▸ Exercise
Reproduce the entries from the line with "Click the pause scanning toolbar button" to the line with "Action: (213, 34)", replacing "pause" with "resume" and leaving everything else unchanged.

- - -

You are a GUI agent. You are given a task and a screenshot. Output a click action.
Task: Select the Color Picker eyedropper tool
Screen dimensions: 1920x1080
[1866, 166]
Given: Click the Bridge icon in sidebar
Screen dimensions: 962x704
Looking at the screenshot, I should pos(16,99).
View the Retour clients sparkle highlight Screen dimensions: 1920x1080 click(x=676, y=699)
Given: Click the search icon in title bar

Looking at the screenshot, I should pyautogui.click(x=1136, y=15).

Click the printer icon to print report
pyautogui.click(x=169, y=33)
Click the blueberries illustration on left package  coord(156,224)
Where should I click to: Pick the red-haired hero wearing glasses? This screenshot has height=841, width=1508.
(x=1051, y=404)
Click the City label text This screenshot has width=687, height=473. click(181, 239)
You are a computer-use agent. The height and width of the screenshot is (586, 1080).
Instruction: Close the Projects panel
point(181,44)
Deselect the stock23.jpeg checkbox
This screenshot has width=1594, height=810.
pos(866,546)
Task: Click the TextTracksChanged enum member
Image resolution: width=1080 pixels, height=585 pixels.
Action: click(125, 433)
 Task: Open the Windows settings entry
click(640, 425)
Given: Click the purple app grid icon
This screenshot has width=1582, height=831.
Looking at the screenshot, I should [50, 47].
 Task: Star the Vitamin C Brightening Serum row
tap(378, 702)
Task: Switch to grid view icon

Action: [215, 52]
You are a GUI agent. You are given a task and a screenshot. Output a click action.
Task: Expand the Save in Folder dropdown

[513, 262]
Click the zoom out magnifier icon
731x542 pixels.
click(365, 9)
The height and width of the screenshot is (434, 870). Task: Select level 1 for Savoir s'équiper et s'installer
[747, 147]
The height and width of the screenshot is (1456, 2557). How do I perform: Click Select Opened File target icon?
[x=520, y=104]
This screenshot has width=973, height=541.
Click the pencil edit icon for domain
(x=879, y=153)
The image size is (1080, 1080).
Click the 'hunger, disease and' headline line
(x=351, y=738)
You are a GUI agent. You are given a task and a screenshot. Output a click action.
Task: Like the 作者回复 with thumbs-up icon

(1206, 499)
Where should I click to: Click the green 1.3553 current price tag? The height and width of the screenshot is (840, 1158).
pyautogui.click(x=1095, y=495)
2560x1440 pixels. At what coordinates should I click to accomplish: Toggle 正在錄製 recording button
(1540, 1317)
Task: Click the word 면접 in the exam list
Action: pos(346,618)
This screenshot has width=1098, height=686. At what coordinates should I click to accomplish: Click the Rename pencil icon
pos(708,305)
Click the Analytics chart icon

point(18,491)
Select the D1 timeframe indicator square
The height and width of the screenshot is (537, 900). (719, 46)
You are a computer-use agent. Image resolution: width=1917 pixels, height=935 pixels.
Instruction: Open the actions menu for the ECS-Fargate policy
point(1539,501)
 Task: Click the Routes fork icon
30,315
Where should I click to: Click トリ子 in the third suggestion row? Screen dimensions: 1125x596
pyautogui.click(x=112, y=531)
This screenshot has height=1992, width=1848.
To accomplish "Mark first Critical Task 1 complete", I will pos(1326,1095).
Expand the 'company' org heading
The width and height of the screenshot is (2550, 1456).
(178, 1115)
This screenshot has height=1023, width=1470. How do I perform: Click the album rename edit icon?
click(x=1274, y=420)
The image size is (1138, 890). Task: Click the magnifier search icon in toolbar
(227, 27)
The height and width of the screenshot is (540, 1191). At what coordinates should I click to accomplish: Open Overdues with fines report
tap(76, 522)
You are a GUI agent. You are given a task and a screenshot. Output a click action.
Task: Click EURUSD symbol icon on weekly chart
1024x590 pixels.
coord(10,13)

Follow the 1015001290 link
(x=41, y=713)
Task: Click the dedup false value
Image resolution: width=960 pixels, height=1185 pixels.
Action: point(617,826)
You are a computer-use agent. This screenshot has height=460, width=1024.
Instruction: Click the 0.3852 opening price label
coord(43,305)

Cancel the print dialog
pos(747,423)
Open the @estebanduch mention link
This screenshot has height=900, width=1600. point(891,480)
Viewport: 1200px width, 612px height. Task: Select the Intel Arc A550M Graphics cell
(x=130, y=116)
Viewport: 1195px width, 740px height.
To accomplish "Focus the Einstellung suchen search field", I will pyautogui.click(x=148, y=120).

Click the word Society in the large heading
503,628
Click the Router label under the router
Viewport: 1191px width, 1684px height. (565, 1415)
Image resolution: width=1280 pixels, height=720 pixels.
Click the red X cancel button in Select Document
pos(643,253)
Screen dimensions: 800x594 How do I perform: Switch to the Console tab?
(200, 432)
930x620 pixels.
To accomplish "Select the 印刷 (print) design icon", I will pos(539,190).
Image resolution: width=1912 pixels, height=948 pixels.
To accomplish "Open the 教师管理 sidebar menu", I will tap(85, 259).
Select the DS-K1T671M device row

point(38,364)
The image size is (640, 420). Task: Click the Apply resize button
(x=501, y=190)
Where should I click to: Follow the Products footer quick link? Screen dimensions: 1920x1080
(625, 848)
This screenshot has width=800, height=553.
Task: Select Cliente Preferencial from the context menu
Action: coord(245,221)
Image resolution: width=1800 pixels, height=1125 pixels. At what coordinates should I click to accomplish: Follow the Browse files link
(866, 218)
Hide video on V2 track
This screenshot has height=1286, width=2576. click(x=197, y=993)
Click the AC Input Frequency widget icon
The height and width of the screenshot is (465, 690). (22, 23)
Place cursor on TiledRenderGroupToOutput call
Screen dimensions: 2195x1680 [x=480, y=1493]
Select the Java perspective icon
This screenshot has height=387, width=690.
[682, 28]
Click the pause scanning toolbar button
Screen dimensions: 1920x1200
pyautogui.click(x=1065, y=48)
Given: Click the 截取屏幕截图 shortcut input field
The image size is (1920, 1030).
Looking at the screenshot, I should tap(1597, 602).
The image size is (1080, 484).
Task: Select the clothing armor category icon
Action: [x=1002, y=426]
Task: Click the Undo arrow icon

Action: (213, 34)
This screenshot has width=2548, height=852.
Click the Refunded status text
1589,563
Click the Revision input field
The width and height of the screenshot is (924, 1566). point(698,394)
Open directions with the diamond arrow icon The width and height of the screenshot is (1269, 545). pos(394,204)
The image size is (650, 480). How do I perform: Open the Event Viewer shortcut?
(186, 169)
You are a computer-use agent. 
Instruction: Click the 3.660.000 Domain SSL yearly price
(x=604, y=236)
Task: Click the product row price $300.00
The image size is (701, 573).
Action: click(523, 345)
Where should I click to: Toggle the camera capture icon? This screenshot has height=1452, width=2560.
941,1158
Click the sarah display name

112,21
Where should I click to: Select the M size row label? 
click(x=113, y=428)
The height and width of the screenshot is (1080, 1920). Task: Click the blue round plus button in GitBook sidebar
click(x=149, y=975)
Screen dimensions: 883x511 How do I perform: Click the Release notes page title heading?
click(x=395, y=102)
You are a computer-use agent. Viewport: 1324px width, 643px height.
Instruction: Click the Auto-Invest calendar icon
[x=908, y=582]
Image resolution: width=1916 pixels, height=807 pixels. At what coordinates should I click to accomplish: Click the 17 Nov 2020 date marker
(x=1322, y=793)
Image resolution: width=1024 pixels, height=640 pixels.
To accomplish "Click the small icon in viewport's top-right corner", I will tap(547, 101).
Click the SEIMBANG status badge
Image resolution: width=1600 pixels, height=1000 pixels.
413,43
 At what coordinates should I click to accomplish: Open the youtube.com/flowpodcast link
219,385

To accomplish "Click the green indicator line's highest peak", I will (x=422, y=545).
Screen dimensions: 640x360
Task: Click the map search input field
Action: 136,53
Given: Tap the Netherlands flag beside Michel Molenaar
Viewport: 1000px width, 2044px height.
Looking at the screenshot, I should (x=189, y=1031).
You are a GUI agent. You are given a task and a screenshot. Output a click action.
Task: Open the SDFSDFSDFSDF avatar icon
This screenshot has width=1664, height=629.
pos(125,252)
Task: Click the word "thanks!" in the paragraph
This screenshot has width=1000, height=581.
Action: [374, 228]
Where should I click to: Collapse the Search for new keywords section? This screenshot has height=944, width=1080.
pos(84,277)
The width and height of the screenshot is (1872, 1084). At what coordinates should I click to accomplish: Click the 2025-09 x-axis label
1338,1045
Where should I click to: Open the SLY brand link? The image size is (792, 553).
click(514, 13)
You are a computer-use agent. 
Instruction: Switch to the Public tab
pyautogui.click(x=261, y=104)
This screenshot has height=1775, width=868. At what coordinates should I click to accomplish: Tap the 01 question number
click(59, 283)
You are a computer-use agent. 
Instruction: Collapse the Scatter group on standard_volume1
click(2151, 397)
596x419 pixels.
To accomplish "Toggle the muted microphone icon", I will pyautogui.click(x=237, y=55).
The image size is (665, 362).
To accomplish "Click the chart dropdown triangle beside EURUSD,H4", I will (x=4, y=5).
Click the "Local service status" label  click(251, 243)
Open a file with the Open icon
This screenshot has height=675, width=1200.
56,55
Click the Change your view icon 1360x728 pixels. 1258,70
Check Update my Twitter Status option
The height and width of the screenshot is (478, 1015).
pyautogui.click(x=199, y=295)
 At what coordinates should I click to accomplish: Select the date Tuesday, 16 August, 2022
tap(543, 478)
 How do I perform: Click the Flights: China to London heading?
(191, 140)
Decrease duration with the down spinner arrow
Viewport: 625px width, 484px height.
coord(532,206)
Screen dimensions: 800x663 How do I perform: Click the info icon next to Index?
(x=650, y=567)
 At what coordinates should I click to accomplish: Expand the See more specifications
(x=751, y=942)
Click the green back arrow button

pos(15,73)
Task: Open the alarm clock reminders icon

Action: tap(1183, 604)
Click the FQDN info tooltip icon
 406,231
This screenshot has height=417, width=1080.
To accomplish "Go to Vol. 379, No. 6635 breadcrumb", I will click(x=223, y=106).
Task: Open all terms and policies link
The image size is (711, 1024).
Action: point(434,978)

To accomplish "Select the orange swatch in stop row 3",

- - -

▸ Output below
Click the resume scanning toolbar button
Screen dimensions: 1920x1200
pyautogui.click(x=1065, y=48)
Given: Click the 截取屏幕截图 shortcut input field
The image size is (1920, 1030).
Looking at the screenshot, I should tap(1597, 602).
The image size is (1080, 484).
Task: Select the clothing armor category icon
Action: [x=1002, y=426]
Task: Click the Undo arrow icon

Action: (213, 34)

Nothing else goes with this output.